Merely because there exists one contract for two different supplies, the supply made under such contract cannot partake the characteristics of 'composite supply' under Section 2(30) of the CGST Act.
Classification of supply— In the instant case the main question asked by the Appellant in their advance ruling application was whether the contract entered into with DMRC for supply, erection, installation, commissioning and testing of UPS system qualifies as supply of works contract under Section 2(119) of the Central Goods and Services Tax Act, 2017.
In response to the above- mentioned question, the AAR held that the said supply of the UPS systems and its erection, installation, commissioning, testing, etc. would not be construed as works contract service as interpreted by the Appellant, Subsequently, The AAR went on to hold that the said supply of UPS systems and its erection, installation, commissioning, testing, etc. would be rather considered as the 'Composite Supply' in terms of Section 2(30) read with Section 2(90) of the CGST Act, 2017.

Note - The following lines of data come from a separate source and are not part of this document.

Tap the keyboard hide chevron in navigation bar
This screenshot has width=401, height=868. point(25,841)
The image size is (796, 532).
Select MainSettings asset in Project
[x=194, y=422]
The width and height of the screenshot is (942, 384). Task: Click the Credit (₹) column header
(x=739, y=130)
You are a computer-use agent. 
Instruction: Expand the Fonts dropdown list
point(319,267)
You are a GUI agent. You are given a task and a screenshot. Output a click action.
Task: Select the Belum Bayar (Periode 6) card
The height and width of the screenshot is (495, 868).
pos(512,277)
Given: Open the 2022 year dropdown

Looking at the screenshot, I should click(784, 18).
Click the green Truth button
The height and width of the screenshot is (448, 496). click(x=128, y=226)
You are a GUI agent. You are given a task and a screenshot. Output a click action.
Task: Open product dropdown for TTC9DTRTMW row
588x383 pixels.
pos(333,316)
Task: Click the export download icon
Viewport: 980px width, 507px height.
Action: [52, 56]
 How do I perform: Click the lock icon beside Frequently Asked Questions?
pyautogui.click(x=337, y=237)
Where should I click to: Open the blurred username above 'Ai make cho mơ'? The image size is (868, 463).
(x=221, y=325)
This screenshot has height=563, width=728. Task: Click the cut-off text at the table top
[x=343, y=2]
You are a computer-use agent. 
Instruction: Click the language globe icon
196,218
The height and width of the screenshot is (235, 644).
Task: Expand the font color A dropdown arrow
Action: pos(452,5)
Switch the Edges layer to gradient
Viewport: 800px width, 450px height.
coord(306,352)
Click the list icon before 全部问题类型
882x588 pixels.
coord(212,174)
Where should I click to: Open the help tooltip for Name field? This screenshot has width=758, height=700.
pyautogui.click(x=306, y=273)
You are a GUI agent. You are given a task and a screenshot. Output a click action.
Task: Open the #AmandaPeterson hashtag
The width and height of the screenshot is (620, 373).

Now, the Appellant has preferred appeal over this very observation of the AAR, wherein they held that the impugned supply made by the Appellant to DMRC in terms of the subject agreement would be considered as Composite Supply
Held that— Out of the two supplies, i.e. supply of UPS Systems and supply of services like erection, commissioning, installation, testing, etc., it would not be proper to claim one of the supplies as the “Principal Supply” as envisaged under Section 2(90) of the CGST Act, 2017, as both the supplies i.e. the supply of goods and the supply of services are equally important and indispensable, because in the absence of any of these two, the objective and purpose of the subject agreement cannot be achieved.
Here, it is stated that just because some supplies of goods or services or both have been included, or made part of, the one single agreement/contract, as per the convenience of the parties entering into the said agreement, does not make those supplies as composite supply. It is further opined that for any supplies to qualify as the composite supply, it has to satisfy the various essential conditions, which have been discussed herein above. In the present facts and circumstances of the case, it is observed that supplies under question do not satisfy those essential conditions stipulated for the Composite Supply under Section 2(30) of the CGST Act, 2017.
Thus, in view of the above discussions, it is observed that the observation made by the Advance Ruling Authority, against which the Appellant has preferred the present appeal, is not proper and legal, and hence the same warrants to be set aside.